#### [DATA ROWS]
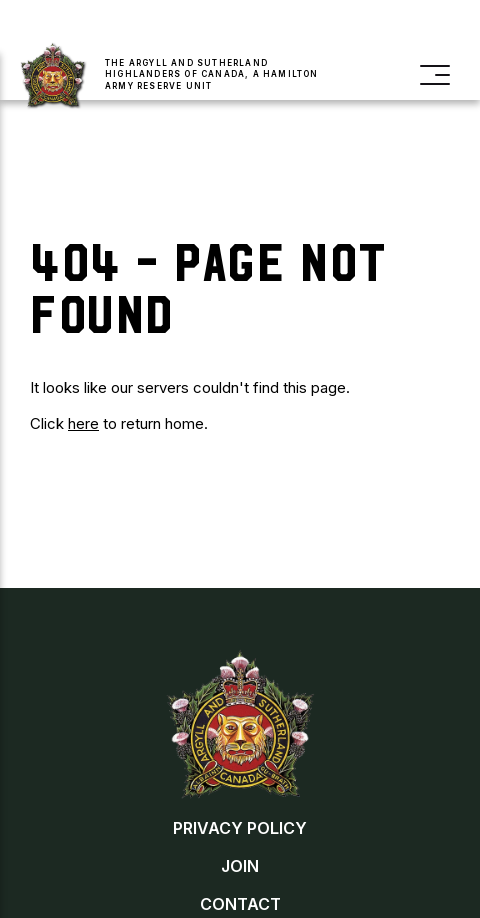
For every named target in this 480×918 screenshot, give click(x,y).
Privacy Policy (240, 828)
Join (134, 25)
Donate (236, 25)
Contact (240, 904)
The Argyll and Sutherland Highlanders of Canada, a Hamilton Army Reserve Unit (212, 74)
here (83, 423)
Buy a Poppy (342, 25)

#### [WHAT THE TASK REQUIRES]
Rewrite the stretch from the line containing "Join (134, 25)" through the end of the records, replacing "Donate" with "Support" and leaving everything else unchanged.

#### [TASK RESPONSE]
Join (134, 25)
Support (236, 25)
Contact (240, 904)
The Argyll and Sutherland Highlanders of Canada, a Hamilton Army Reserve Unit (212, 74)
here (83, 423)
Buy a Poppy (342, 25)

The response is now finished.